Dimitrios Psaros
Dimitrios Psaros (also Dimitrios Psarros) was a Greek military man and resistance leader.
Psaros was born in 1893 in the village of Chryso, Phocis prefecture. He graduated Greek military school in 1916 and became a Second Lieutenant in the artillery.
Psaros first saw action in the Balkan Wars as a volunteer. He also took part in World War I, the Crimea expedition and the Greco-Turkish War (1919-1922) where, thanks to his bravery, his men were able to pass into Greece from Asia Minor without many casualties. Following that war, he furthered his studies in France and taught in the Greek Military Academy while rising to the rank of colonel.
Psaros took part in the 1935 Venizelist plot and attempted coup and, after its failure, was dismissed from the army. When Greece entered World War II, he sought re-appointment into the armed forces but was refused by the Ioannis Metaxas dictatorship.
Following the collapse of the front, during the German occupation, Psaros attempted to organise a resistance group in Amfissa with the help of Lt. Andreas Mitalas. Next, he went to Macedonia and organised armed groups there to fight the Bulgarians, who had followed the Germans into Greece, occupied much of northern Greece and had set their sights on permanent annexation.

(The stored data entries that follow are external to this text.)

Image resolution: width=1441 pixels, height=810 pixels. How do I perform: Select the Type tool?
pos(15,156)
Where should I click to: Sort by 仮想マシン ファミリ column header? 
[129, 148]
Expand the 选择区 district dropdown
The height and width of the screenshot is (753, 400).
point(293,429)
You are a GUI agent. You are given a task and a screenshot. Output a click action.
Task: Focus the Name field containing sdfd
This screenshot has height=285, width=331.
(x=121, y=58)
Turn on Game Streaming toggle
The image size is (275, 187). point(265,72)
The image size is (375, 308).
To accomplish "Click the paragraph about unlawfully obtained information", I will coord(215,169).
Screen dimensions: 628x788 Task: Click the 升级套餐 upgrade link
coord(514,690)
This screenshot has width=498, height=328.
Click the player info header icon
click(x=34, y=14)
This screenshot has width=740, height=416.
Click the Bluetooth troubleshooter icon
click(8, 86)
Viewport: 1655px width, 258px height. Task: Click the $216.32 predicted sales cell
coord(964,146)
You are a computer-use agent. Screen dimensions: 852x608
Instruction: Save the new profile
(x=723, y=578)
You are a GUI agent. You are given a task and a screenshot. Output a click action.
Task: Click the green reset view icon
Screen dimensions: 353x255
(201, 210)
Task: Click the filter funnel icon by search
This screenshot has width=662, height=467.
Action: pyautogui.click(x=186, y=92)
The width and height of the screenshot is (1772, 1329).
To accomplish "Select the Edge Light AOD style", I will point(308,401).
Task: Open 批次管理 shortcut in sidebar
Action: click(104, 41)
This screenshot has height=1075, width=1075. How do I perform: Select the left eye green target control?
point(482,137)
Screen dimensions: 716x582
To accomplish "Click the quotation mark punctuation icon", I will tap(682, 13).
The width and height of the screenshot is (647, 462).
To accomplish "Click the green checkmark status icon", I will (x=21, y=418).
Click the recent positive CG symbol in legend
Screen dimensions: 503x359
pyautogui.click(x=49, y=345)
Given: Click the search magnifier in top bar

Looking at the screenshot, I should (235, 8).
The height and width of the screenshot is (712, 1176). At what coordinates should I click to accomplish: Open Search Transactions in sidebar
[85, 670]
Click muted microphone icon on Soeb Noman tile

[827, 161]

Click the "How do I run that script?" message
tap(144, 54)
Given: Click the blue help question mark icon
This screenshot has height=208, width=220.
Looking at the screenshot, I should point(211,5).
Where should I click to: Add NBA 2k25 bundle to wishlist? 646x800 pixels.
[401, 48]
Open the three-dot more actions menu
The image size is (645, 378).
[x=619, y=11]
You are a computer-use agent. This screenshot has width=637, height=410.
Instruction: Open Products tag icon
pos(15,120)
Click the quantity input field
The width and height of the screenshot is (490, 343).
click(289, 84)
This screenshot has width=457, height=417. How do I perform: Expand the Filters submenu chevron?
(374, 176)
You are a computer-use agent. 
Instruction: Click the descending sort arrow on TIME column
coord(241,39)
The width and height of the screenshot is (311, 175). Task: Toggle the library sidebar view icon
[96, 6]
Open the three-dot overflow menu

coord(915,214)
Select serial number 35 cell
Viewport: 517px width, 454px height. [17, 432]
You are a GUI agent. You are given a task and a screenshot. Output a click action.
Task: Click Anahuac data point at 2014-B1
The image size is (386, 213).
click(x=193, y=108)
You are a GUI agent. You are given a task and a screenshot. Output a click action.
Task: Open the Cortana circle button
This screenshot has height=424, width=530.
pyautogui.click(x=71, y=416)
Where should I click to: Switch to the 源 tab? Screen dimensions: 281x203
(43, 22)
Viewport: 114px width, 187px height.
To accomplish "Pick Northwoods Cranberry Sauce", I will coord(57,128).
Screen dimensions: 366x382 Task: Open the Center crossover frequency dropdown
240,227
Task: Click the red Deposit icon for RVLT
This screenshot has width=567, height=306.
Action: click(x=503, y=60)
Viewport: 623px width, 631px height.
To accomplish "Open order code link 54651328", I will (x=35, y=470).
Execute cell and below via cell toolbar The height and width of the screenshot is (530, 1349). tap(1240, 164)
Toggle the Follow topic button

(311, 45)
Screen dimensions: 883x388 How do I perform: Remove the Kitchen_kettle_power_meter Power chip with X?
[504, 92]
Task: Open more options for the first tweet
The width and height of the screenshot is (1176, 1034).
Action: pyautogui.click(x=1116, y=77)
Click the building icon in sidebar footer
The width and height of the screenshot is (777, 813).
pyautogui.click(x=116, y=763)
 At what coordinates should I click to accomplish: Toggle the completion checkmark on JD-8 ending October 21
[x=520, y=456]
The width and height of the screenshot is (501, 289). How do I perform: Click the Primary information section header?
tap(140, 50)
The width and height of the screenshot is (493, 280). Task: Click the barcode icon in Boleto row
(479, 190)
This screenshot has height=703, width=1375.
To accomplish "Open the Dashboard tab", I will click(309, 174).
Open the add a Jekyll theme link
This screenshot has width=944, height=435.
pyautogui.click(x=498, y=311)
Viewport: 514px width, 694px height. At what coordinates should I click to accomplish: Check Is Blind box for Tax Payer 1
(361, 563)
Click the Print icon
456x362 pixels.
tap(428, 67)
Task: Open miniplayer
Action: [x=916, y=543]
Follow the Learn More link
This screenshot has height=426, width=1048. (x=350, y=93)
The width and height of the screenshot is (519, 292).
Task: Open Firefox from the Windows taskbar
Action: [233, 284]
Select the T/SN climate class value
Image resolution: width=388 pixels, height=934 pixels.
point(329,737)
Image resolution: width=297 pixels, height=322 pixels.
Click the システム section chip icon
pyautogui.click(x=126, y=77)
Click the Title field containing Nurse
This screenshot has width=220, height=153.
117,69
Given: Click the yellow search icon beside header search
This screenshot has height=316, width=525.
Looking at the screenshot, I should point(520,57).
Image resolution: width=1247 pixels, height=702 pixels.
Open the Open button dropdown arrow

Psaros returned to southern Greece and founded the resistance group EKKA (National and Social Liberation) along with politician Georgios Kartalis, officers Dimitrios Karachristos, Dimitrios Georgantas and others. The organisation's aims were to fight the Germans as long as the occupation lasted and, after liberation, work for social change. EKKA had followers and were active mainly in Central Greece but on Easter Monday, April 17, 1944, were attacked by the Communist forces of ELAS who sought to have a monopoly in the political future of Greece after liberation. Psaros was captured, shot, stabbed and killed. His body lay unburied for several days before it was interred at the local cemetery.